Martin Popoff, in his
The Collector’s Guide to Heavy Metal, Volume I: The Seventies, the definitive source for all things ‘70s, all things heavy and all things obscure, describes Armageddon as the “crazy uncle in the A&M attic.” He says this with a certain amount of reverance, actually, even including it in his list of the
Greatest 100 Obscure Heavy Metal Albums of the ‘70s. Surprising, I guess, because to these ears this is one of the worst records of the era’s progressive hard rock movement.

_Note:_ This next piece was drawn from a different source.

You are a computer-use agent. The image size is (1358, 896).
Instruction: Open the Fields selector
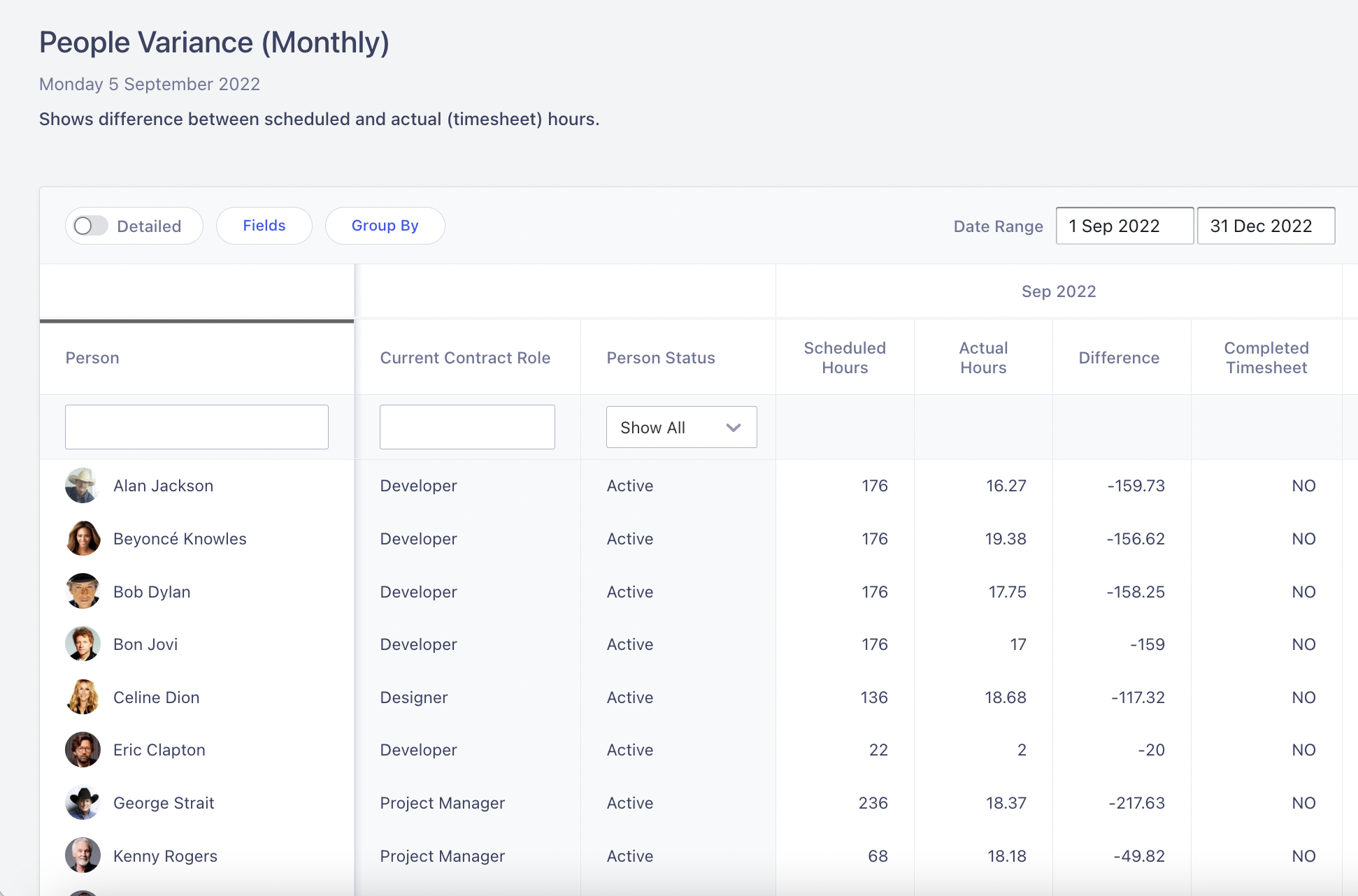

A B-grade supergroup of sorts, this four-man band rose from the ashes of the Yardbirds (singer Keith Relf), Steamhammer (guitarist Martin Pugh) and Captain Beyond (drummer Bobby Caldwell), and dropped its one and only album in 1975. Don’t let the fact that this five-song self-titled debut hit the
Billboard album charts fool you; aside from the monster riff heard in “Buzzard,” the lp’s opening track,
Armageddon is a ponderous, overwrought musical exercise, full of go-nowhere guitar solos and incomprehensible lyrics (“shining chariots/bearing sacred souls/ride the surface/of the deepest holes?”). The album’s low point comes in the form of the four-part, 11-minute “Basking in the White of the Midnight Sun” (I’d go into more detail, but I can’t seem to listen to more than three minutes). As was the case of most ‘70s supergroups, a padded resume didn’t necessarily make for a great record. That was never more true than with Armageddon.